◆ **EXERCISE DETAILS**: Reproduce only the listing lines from the one that contains "Task: Open more options for Cmd" through the one that contains "point(885,47)", both included, substituting "combo box" for "dropdown" and leaving everything else as it is.

start RECORDS PROVIDED

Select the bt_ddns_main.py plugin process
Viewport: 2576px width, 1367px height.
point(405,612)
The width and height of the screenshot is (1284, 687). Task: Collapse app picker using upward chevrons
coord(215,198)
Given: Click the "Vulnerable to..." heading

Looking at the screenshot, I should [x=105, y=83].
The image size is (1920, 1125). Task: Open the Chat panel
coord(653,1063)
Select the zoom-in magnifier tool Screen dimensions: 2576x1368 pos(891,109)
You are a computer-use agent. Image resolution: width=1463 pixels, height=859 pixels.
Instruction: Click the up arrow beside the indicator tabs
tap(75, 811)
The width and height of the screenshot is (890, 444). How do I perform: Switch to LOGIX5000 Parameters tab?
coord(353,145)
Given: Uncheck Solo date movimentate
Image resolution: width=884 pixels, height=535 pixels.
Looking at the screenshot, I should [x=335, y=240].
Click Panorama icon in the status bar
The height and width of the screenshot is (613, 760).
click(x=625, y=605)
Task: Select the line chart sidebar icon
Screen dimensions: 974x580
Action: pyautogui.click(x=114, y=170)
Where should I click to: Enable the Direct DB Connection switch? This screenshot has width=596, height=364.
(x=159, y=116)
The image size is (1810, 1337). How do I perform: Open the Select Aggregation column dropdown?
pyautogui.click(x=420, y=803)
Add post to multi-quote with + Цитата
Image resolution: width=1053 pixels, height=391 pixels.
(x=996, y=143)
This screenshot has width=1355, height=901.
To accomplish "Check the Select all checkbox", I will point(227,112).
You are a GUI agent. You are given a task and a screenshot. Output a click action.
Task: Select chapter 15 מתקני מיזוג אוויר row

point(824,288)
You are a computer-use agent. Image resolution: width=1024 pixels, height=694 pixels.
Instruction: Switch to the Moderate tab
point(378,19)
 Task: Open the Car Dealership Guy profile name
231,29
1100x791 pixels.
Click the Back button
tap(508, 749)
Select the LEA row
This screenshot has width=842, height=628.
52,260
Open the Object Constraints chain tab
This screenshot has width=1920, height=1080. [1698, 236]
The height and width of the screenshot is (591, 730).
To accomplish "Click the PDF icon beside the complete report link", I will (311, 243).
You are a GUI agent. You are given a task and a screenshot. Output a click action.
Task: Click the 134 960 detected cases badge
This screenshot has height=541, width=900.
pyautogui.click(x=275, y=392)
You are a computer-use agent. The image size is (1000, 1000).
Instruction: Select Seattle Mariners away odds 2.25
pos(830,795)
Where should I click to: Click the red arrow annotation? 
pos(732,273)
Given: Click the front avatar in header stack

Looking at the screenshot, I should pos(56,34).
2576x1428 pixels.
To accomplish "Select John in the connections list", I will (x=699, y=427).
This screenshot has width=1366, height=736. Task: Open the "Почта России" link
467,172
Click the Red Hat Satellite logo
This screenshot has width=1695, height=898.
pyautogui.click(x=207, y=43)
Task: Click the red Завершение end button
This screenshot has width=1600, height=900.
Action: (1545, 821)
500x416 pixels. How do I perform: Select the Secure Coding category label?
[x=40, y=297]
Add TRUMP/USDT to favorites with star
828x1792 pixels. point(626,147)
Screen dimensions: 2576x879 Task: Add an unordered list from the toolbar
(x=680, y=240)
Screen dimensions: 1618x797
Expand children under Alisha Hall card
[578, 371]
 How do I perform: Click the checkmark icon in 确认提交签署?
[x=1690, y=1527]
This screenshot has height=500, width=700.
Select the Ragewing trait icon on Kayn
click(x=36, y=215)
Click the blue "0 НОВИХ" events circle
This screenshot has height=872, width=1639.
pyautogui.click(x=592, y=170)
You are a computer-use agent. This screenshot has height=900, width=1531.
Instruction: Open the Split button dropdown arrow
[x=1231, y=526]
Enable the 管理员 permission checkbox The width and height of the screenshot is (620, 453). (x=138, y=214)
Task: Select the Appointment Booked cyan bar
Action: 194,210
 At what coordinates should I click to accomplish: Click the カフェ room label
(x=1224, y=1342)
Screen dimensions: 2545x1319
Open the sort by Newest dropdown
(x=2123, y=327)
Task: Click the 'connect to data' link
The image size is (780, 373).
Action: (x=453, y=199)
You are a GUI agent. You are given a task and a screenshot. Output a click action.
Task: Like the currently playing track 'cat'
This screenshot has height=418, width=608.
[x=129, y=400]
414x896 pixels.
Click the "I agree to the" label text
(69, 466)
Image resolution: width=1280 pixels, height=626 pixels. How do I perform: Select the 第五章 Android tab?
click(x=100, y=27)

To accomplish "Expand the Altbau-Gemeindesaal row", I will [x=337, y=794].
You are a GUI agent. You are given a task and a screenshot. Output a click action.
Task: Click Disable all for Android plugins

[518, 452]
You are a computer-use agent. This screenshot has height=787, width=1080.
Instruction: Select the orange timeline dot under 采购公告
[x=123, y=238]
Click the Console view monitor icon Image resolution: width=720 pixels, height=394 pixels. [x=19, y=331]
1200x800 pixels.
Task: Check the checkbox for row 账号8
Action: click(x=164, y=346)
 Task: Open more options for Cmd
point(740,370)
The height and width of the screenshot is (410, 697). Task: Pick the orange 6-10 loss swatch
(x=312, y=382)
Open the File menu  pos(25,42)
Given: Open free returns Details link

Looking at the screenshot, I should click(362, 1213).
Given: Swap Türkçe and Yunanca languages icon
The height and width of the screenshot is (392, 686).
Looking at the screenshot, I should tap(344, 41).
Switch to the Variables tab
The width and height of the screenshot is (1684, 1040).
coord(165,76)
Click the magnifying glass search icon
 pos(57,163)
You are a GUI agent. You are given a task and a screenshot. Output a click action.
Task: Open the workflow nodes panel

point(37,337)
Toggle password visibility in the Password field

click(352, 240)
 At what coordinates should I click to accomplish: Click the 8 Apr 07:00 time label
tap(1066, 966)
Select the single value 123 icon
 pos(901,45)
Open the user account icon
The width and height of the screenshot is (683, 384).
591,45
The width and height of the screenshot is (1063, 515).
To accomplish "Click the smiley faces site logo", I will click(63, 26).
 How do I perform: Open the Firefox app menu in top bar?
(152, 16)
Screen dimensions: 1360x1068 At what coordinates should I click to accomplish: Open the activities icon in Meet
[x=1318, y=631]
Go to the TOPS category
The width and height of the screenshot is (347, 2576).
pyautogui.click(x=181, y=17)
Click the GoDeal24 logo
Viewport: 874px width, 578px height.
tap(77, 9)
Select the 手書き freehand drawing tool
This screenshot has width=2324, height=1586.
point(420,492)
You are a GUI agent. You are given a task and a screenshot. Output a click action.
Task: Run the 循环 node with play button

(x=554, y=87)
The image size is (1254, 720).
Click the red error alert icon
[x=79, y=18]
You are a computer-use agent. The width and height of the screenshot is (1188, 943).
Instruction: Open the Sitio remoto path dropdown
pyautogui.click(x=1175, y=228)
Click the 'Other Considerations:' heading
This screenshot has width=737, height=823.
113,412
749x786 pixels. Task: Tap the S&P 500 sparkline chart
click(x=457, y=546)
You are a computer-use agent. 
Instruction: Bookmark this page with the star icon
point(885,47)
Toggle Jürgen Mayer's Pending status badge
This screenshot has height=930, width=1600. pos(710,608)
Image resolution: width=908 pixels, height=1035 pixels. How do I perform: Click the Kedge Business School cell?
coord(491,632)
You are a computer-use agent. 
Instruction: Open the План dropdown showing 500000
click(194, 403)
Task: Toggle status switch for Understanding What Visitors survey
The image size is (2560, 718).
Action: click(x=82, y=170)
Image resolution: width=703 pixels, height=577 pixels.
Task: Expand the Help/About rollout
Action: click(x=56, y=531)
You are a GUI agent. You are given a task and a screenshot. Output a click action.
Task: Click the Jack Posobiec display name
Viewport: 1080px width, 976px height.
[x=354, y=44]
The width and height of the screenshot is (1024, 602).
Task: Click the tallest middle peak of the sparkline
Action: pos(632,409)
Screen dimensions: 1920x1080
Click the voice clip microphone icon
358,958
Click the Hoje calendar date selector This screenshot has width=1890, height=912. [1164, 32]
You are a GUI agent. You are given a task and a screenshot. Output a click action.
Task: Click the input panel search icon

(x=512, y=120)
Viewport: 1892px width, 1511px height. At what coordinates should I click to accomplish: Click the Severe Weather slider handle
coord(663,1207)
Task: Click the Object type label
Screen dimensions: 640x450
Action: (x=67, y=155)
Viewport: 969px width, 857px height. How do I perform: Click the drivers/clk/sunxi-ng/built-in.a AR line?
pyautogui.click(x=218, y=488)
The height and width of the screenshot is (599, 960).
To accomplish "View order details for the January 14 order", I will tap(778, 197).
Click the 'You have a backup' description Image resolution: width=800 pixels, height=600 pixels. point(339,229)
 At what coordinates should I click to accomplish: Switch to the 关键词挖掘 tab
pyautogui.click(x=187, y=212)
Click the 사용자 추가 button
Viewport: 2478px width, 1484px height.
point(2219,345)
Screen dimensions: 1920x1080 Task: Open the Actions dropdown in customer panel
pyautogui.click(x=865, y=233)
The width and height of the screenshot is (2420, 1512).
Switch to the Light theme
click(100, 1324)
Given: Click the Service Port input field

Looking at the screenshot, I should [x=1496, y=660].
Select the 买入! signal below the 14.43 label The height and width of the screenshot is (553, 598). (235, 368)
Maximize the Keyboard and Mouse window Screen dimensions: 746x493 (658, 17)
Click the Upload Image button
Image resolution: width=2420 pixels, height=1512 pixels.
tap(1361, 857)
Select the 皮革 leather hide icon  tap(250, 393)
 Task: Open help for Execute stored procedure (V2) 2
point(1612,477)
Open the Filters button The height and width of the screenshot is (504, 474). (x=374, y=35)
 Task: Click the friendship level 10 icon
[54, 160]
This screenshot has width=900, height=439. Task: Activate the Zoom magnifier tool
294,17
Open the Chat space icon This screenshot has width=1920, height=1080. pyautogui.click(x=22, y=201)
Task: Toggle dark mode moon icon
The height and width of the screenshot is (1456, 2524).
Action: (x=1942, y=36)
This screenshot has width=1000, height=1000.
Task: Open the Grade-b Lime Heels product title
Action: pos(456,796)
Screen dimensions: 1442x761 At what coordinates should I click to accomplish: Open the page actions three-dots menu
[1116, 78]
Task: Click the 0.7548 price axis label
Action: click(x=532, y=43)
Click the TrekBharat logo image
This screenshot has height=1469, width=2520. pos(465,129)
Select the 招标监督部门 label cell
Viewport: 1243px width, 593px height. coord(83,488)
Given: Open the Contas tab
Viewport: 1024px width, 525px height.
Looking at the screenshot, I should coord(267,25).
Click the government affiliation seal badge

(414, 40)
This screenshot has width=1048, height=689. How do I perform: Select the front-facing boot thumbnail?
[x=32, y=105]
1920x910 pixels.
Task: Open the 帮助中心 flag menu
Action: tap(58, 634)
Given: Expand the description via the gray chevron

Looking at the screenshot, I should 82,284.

end RECORDS PROVIDED

◆ **FINAL RESULT**:
 Task: Open more options for Cmd
point(740,370)
The height and width of the screenshot is (410, 697). Task: Pick the orange 6-10 loss swatch
(x=312, y=382)
Open the File menu  pos(25,42)
Given: Open free returns Details link

Looking at the screenshot, I should click(362, 1213).
Given: Swap Türkçe and Yunanca languages icon
The height and width of the screenshot is (392, 686).
Looking at the screenshot, I should tap(344, 41).
Switch to the Variables tab
The width and height of the screenshot is (1684, 1040).
coord(165,76)
Click the magnifying glass search icon
 pos(57,163)
You are a GUI agent. You are given a task and a screenshot. Output a click action.
Task: Open the workflow nodes panel

point(37,337)
Toggle password visibility in the Password field

click(352, 240)
 At what coordinates should I click to accomplish: Click the 8 Apr 07:00 time label
tap(1066, 966)
Select the single value 123 icon
 pos(901,45)
Open the user account icon
The width and height of the screenshot is (683, 384).
591,45
The width and height of the screenshot is (1063, 515).
To accomplish "Click the smiley faces site logo", I will click(63, 26).
 How do I perform: Open the Firefox app menu in top bar?
(152, 16)
Screen dimensions: 1360x1068 At what coordinates should I click to accomplish: Open the activities icon in Meet
[x=1318, y=631]
Go to the TOPS category
The width and height of the screenshot is (347, 2576).
pyautogui.click(x=181, y=17)
Click the GoDeal24 logo
Viewport: 874px width, 578px height.
tap(77, 9)
Select the 手書き freehand drawing tool
This screenshot has width=2324, height=1586.
point(420,492)
You are a GUI agent. You are given a task and a screenshot. Output a click action.
Task: Run the 循环 node with play button

(x=554, y=87)
The image size is (1254, 720).
Click the red error alert icon
[x=79, y=18]
You are a computer-use agent. The width and height of the screenshot is (1188, 943).
Instruction: Open the Sitio remoto path combo box
pyautogui.click(x=1175, y=228)
Click the 'Other Considerations:' heading
This screenshot has width=737, height=823.
113,412
749x786 pixels. Task: Tap the S&P 500 sparkline chart
click(x=457, y=546)
You are a computer-use agent. 
Instruction: Bookmark this page with the star icon
point(885,47)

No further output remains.